The president, 79, sat down with Reuters for an interview on Wednesday, Jan. 14, during which he addressed new polling numbers. The Lincoln Project reported this week that 18 House races have recently shifted in the Democrats’ favor, and the Senate is thought to be up for grabs as well.
It’s some deep psychological thing, but when you win the presidency, you don’t win the midterms,” Trump said.
He even went so far as to boast that the first year of his second term had gone so well that “when you think of it, we shouldn’t even have an election.”
White House press secretary Karoline Leavitt attempted to walk back the president’s comments about midterms while speaking with the press on Thursday, Jan. 15. Leavitt, 28, said she was in the room during Trump’s interview with Reuters, which was not recorded, and insisted he was “joking” about doing away with elections.
“He was saying, ‘We’re doing such a great job, we’re doing everything the American people thought.
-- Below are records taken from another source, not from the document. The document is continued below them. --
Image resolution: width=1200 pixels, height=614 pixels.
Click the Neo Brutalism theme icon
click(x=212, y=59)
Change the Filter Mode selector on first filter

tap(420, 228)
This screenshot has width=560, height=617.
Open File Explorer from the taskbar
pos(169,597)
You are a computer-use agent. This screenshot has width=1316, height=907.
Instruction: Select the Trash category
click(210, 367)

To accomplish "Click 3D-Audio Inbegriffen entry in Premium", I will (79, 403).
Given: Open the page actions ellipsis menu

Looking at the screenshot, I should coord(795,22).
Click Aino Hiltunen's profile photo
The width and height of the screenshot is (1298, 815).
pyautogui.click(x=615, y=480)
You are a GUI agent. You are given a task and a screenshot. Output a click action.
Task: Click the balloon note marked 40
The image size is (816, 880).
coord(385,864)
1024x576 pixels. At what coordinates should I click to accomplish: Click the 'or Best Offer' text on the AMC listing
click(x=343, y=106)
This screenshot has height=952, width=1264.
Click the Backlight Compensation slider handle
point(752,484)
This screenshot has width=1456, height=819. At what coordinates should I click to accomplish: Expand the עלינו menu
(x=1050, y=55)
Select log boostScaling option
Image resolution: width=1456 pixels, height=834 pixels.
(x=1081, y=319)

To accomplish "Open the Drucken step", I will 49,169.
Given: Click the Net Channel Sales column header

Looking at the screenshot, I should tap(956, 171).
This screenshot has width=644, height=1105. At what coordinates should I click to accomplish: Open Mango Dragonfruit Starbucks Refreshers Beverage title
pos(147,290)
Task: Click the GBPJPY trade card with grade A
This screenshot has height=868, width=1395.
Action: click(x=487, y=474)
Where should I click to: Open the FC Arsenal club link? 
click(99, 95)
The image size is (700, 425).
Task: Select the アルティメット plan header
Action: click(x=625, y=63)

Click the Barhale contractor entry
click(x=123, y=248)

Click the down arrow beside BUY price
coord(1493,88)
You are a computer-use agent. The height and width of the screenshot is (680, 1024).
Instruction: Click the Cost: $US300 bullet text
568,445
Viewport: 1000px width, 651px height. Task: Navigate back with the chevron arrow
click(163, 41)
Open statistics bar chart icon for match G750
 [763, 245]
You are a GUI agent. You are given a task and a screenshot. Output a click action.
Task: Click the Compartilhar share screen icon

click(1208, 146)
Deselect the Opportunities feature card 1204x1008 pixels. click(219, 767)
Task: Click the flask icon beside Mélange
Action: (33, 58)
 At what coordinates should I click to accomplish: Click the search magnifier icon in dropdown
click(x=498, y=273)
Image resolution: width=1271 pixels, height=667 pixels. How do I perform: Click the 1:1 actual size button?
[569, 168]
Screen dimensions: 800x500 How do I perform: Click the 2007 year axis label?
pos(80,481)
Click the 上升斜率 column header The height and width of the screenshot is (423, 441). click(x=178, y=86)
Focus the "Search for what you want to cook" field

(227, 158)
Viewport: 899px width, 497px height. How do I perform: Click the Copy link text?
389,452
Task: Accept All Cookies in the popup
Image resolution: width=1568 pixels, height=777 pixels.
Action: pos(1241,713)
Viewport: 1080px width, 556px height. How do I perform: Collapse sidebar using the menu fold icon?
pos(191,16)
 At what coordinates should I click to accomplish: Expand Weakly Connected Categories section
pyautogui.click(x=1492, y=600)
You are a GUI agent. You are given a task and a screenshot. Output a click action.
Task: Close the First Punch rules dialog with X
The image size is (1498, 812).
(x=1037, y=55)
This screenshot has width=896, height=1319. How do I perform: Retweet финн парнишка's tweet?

Maybe we should just keep rolling,’ ” she claimed. “He was speaking facetiously.”
Trump insisted the U.S. economy was the strongest “in history” while dismissing a question about the public’s concern over high prices.
“A lot of times, you can’t convince a voter,” he said. “You have to just do what’s right. And then a lot of the things I did were not really politically popular. They turned out to be when it worked out so well.”
Trump’s “facetious” dismissal of electoral due process falls in line with comments he’s made in the past; in particular, repeated references to a third term in office.
Despite the fact that the Constitution explicitly forbids it, Trump has floated the idea of running for a third term multiple times, even going so far as to add “TRUMP 2028” hats to the White House gift shop only a few months into his second term.
In a March 2025 interview with NBC News, he insisted he was “not joking” about considering another term, despite the fact that he will be the oldest president in U.S. history by the time his second term ends in January 2029.
“A lot of people want me to do it,” he said at the time. “I basically tell them we have a long way to go, you know, it’s very early in the administration.”
Unsurprisingly, some of Trump’s most ardent supporters have also spoken about him serving a third term in the White House — chief among them, Steve Bannon.
Trump’s former chief strategist — who has remained loyal to the MAGA movement despite the fact that Trump fired him from his White House role less than a year into his first term — spoke about the unconstitutional possibility in an October 2025 interview with The Economist.
“He’s gonna get a third term,” Bannon said. “Trump is gonna be president in ’28, and people just sort of [need to] get accommodated with that.”
When asked about the 22nd Amendment, which prevents candidates from being “elected to the office of the President more than twice,” Bannon said there’s a plan in place to work around it. Supporters have floated the idea of amending the Constitution — which would require an unlikely two-thirds vote by Congress or the U.S. states — or having JD Vance run at the top of the ticket and then resign, so Trump can take power once again.
“There’s many different alternatives. At the appropriate time, we’ll lay out what the plan is, but there’s a plan,” Bannon said. “We need him for at least one more term, right? And he’ll get that in ’28.”
He concluded, “We had longer odds in ’16 and longer odds in ’24 than we’ve got in ’28. We have to finish what we started.”